Cloudian is hoping to cash in on the repatriation of applications from clouds back into the data center. Toor cited an IDC survey that found 80% of companies had moved applications from the cloud back into their own data center. “Well, those are perfect candidates for object storage because obviously they were in the cloud at one point,” he says. “Bringing those back into the data center just makes sense.”
Now that the object storage community has settled on Amazon’s S3 as the standard data format, it makes life a lot easier for companies like Cloudian. As Toor sees it, object storage is set to bust out of its “niche” status and have a bigger role storing every piece of data that doesn’t require very fast response time.

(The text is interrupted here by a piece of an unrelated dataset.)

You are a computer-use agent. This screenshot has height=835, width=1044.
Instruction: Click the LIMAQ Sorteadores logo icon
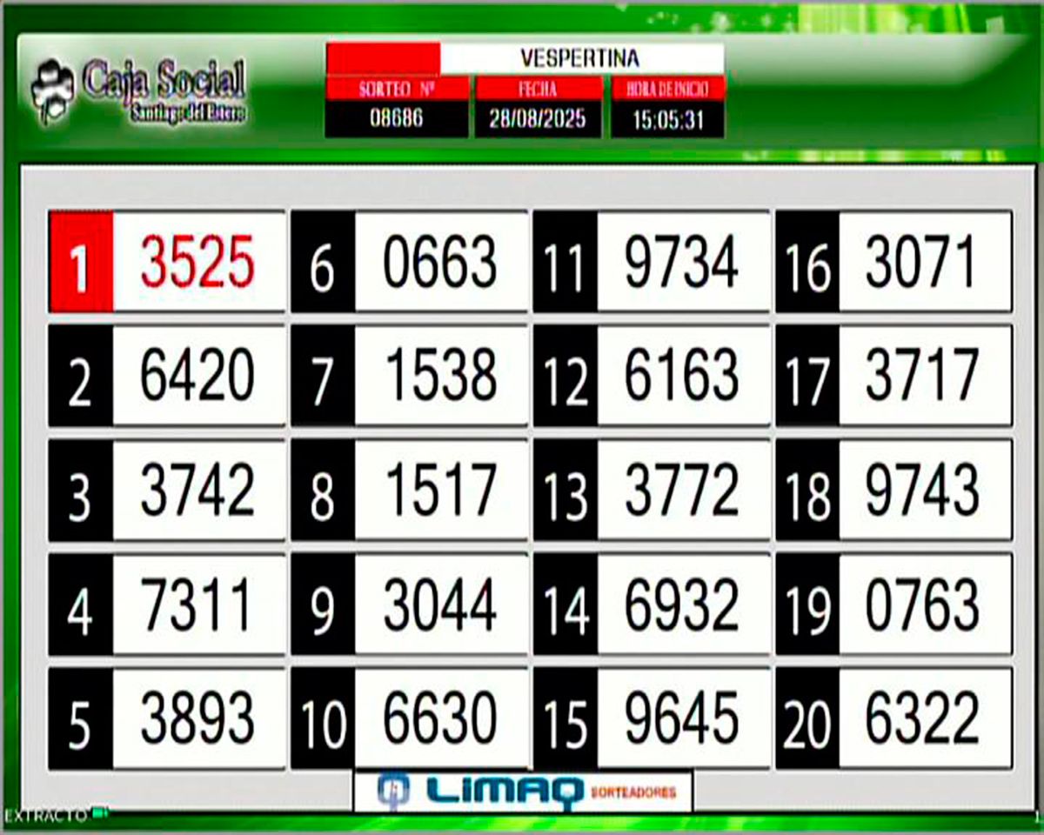click(393, 790)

“Basically everything that’s not being used in a database is a candidate for object storage,” he says. “We’re not excelling at latency. You’re not going to use us for anything with the need for millisecond latencies. But that opens the door for about 80% of the data that gets touched infrequently. That’s the market we’re going after.”
Cloudian’s Series E funding round brings the company’s total funding to $173 million. The round includes participation from investors Digital Alpha, Eight Roads Ventures, Goldman Sachs, INCJ, JPIC (Japan Post Investment Corporation), NTT DOCOMO Ventures, Inc. and WS (Wilson Sonsini) Investments.